The Rumble opening was also a public and performative outlet for protest against an investor’s plan to reclaim land in Benoa Bay. For WALHI and supporters of the Tolak Reklamasi (reject reclamation) movement, such events are important means to express their resistance against land reclamation plans that they fear would threaten the island’s ecological balance and the livelihood of many fishers and farmers. At the venue, protest posters were put up, videos of other protest activities were screened, the movement song was sung. Prominent Balinese punkrock bands performed and the movement coordinator gave a heated speech. Music and protest entered a perfect fusion. One could not help but join in shouting ‘Tolak reklamasi!’

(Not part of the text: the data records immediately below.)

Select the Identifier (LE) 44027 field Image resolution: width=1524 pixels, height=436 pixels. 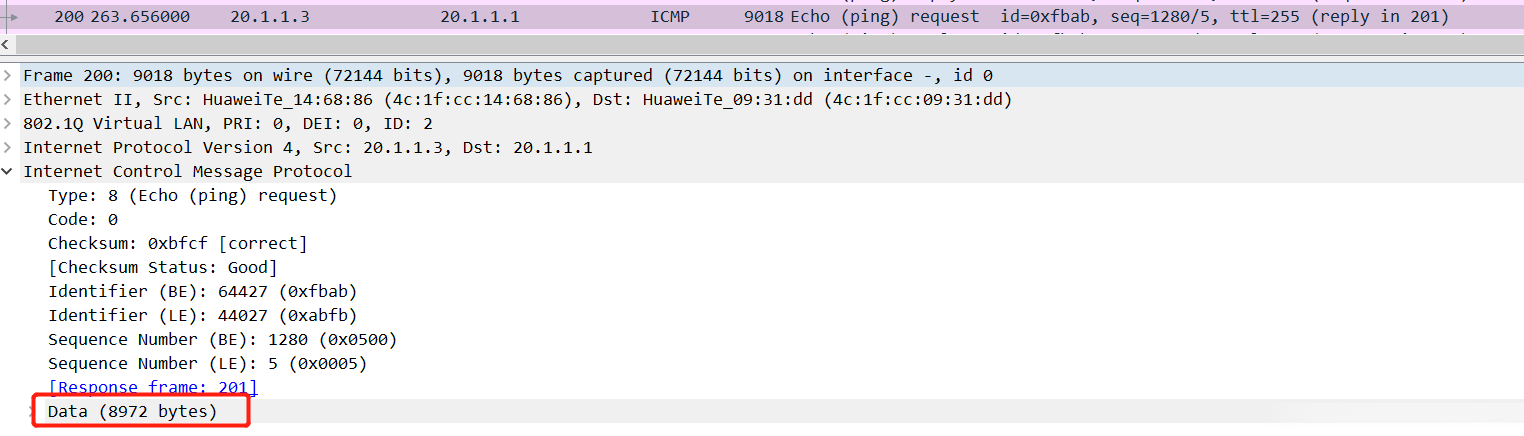coord(202,316)
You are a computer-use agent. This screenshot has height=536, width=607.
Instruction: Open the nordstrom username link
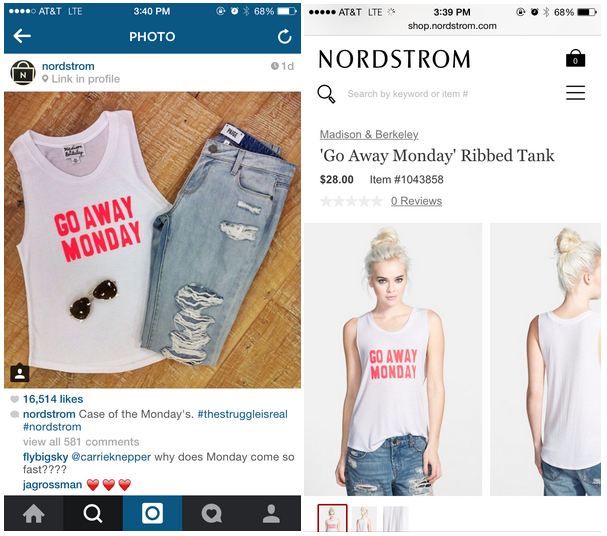pyautogui.click(x=68, y=66)
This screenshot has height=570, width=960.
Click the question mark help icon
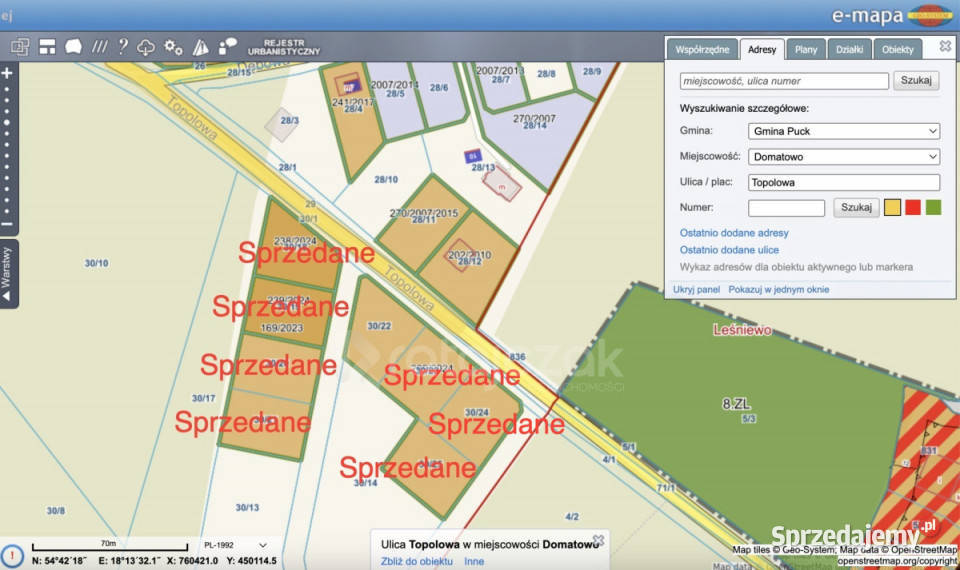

Rumble opening event, Denpasar - Birgit Bräuchler
Rumble opening event, Denpasar - Birgit Bräuchler

In the mid-1990s, environmental campaigns were strongly inflected by religious concerns. Now, RMBL’s support of WALHI as well as the movement’s strategic use of social media, music and visual art indicate an important change in protest culture on the island of Bali. It enables Balinese activists to increase their campaign’s visibility and their supporting base far beyond the local and the national level. Social media’s outreach and mobile technology allow for the mobilisation of movement followers worldwide.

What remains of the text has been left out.